# Prompt
Reproduce every line in the listing that contains the word "Refresh".

# Material for this task
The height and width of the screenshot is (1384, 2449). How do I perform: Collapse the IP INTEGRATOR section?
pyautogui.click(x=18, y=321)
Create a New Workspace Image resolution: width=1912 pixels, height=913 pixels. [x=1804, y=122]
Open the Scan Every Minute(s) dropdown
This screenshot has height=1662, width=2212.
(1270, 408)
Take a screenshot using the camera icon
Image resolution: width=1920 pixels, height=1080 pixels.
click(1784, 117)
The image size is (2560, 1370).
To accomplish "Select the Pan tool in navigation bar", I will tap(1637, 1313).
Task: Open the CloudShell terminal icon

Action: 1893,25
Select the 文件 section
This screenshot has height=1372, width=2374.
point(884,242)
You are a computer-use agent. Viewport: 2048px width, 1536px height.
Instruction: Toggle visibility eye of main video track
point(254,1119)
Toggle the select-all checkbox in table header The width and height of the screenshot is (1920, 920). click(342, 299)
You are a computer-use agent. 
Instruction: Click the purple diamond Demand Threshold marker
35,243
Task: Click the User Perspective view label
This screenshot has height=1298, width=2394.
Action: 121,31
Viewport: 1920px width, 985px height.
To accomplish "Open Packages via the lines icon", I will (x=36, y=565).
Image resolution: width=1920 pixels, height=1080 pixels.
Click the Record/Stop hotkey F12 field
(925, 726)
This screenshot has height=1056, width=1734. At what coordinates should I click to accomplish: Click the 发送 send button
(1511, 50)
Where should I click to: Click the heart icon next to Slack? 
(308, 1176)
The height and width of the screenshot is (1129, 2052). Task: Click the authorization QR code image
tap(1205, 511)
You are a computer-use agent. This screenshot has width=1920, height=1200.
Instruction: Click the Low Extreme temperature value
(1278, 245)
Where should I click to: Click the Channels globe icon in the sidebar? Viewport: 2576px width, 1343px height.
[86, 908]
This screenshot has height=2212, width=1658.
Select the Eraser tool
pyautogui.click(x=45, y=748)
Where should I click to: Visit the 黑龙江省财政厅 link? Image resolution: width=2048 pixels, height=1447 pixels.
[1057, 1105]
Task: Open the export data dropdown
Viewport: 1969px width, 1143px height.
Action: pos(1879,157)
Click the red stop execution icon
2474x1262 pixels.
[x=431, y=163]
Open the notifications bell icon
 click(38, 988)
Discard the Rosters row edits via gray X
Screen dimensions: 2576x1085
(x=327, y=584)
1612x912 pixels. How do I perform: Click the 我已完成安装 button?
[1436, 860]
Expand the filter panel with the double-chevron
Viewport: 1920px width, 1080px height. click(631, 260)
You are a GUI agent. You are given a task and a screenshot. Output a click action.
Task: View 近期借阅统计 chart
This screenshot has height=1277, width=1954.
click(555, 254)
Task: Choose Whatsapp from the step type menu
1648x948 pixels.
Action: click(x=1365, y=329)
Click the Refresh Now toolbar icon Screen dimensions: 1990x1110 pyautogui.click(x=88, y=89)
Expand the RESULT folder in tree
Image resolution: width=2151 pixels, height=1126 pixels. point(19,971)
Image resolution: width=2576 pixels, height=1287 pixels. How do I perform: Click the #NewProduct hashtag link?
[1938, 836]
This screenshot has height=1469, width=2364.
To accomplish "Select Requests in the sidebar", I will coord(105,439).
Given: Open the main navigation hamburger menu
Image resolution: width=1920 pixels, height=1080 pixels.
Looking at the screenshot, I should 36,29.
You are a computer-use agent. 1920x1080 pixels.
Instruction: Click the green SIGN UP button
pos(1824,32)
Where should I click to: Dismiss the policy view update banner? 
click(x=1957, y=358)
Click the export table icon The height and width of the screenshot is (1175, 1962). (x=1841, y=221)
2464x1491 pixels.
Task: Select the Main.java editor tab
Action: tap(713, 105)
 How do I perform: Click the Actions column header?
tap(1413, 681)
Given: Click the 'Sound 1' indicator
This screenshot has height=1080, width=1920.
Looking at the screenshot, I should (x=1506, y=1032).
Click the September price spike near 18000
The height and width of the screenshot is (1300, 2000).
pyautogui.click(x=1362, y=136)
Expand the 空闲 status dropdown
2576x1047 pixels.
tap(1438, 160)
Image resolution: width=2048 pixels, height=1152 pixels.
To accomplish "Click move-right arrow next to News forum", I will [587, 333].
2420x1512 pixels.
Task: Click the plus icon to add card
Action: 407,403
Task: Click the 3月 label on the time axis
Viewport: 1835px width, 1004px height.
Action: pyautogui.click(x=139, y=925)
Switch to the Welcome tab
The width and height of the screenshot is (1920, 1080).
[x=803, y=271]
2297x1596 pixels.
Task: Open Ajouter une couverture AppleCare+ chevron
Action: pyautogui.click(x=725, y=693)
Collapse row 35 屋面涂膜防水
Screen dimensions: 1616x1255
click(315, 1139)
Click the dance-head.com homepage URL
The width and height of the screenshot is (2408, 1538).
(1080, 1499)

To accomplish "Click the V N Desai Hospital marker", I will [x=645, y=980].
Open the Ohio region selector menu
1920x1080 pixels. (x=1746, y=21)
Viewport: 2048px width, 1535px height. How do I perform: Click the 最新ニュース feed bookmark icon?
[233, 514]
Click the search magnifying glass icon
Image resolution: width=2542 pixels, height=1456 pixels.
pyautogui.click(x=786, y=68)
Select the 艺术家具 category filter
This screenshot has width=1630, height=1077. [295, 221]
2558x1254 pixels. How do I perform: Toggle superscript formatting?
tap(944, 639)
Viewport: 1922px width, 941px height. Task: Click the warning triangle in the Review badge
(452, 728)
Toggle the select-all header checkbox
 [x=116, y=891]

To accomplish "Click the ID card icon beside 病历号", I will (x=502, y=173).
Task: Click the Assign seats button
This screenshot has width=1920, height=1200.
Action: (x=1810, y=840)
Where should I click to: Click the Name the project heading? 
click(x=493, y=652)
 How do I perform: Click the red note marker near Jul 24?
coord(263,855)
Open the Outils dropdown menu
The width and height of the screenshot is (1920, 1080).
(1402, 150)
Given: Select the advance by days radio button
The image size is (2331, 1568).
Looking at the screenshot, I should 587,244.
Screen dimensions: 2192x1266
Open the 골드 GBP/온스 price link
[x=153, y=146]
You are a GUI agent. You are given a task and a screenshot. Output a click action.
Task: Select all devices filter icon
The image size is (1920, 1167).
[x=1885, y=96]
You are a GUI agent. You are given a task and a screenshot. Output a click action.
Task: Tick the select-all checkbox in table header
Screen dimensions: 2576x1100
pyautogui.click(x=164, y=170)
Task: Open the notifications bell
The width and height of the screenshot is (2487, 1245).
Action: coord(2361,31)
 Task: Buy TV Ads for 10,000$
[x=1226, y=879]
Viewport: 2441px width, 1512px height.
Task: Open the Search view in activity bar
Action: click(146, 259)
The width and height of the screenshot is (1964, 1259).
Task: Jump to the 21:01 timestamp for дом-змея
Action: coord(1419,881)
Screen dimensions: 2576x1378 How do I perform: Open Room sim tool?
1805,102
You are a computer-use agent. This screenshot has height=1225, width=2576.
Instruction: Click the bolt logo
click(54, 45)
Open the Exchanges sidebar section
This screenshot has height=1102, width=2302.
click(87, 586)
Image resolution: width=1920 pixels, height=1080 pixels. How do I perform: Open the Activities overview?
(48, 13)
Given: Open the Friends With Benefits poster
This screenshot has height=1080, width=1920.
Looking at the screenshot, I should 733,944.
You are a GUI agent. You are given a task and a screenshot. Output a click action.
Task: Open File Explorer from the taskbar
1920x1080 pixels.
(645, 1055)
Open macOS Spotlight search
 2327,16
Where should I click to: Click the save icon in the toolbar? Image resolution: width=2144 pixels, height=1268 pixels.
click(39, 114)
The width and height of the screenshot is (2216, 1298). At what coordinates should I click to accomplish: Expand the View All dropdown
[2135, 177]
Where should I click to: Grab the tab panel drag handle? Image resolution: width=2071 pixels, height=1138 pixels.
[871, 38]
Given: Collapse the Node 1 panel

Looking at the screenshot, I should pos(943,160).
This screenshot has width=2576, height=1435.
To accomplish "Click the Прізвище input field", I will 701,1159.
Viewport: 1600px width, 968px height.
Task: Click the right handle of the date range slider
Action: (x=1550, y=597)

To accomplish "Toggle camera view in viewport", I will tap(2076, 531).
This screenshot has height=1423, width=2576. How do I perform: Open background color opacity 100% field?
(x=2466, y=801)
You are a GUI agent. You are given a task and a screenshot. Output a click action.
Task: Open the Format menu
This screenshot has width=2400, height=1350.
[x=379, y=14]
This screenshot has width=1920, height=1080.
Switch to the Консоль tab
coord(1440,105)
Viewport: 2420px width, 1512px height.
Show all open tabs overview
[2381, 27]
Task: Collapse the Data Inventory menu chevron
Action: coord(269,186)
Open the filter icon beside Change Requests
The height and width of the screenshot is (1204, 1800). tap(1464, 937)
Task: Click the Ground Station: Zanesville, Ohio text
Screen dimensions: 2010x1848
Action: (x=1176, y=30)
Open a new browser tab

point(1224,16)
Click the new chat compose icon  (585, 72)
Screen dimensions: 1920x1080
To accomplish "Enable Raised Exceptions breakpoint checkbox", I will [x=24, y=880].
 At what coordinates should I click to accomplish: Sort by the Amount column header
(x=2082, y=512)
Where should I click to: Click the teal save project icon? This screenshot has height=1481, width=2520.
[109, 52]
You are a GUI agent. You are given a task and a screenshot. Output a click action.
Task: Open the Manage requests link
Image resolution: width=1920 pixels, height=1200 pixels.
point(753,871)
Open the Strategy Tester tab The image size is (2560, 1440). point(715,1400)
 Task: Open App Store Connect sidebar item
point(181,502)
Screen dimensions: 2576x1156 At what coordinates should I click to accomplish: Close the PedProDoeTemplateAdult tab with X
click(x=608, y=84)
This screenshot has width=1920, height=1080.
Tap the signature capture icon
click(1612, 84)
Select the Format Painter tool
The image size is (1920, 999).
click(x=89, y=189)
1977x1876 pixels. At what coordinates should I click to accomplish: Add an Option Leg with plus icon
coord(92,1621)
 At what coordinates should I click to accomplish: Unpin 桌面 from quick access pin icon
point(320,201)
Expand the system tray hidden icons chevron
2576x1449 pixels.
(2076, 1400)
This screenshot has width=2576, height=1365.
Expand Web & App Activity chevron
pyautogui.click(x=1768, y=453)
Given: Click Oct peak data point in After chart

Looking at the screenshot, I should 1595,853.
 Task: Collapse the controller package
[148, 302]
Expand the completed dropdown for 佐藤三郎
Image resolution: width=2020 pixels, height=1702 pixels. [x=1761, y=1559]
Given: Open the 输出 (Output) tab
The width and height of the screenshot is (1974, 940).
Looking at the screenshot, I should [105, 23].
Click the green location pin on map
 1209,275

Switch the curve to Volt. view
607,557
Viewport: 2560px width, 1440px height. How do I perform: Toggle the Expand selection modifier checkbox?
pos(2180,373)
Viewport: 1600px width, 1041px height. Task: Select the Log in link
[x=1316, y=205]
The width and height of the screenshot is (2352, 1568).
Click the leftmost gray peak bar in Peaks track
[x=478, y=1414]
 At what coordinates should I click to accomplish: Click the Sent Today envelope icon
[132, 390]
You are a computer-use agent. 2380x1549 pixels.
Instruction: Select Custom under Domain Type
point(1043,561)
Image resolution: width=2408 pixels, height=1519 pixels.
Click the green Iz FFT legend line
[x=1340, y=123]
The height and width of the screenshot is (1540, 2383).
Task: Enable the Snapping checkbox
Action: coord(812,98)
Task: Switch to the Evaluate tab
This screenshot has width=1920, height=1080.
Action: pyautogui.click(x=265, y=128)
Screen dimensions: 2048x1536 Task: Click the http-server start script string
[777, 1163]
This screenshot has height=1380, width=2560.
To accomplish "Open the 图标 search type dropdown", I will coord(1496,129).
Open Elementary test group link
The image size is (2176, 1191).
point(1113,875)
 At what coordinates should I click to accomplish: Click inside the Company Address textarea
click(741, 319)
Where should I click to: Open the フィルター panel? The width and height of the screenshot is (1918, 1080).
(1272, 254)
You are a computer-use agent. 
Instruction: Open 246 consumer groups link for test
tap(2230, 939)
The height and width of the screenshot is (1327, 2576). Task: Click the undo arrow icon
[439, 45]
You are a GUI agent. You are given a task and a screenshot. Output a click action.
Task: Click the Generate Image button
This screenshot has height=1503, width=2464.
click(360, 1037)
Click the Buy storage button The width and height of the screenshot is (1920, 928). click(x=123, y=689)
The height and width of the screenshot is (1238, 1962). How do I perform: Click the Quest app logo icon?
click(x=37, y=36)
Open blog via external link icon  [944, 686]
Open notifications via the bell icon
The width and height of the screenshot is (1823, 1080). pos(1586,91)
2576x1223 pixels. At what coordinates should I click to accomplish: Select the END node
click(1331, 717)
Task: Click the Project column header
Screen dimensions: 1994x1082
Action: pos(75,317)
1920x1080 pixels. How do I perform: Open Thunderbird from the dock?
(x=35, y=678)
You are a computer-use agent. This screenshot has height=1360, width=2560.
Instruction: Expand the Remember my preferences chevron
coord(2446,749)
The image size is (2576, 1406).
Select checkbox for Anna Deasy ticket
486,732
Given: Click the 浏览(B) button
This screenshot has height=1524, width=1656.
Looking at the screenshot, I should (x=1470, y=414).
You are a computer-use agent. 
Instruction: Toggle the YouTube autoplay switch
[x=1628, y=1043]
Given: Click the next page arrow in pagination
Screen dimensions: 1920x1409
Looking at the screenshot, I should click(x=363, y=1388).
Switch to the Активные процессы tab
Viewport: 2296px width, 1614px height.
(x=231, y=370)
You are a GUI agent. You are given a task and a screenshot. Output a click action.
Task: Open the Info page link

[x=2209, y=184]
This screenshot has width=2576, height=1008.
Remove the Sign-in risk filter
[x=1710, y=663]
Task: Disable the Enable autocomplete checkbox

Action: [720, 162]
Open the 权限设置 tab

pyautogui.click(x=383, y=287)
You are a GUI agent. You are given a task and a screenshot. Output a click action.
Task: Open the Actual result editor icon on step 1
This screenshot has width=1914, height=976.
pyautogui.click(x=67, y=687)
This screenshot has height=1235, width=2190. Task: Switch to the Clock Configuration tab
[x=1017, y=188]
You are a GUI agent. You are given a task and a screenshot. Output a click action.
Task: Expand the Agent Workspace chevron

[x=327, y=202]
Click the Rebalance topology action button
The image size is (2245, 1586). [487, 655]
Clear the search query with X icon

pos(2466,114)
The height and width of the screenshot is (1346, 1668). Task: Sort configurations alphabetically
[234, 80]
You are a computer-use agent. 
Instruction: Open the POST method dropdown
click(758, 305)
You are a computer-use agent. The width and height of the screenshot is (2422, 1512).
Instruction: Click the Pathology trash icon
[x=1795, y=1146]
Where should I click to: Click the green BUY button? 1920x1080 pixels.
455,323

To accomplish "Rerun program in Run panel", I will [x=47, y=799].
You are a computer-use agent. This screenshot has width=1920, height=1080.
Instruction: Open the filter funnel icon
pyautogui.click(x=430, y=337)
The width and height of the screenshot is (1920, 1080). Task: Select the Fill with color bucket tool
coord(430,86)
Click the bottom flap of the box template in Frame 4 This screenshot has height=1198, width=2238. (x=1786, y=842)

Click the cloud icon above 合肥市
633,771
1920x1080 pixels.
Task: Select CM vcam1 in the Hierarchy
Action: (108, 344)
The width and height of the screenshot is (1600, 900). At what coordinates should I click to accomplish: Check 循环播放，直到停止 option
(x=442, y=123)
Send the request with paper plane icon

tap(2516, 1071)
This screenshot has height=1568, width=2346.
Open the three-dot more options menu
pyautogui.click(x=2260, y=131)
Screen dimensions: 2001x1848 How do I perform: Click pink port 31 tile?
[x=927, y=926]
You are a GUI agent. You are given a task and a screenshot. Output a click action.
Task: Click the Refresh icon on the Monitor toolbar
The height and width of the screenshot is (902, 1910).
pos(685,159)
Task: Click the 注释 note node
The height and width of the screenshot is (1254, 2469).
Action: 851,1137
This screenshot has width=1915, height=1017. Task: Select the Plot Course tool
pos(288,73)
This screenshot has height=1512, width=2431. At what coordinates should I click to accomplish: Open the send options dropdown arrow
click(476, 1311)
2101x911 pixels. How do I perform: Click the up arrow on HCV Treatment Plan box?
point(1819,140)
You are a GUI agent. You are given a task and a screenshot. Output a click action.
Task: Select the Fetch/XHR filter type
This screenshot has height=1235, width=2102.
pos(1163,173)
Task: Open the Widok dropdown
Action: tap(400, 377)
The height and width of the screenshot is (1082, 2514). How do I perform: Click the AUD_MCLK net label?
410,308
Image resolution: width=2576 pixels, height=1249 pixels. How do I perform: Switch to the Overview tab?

# The answer
Click the Refresh Now toolbar icon Screen dimensions: 1990x1110 pyautogui.click(x=88, y=89)
Task: Click the Refresh icon on the Monitor toolbar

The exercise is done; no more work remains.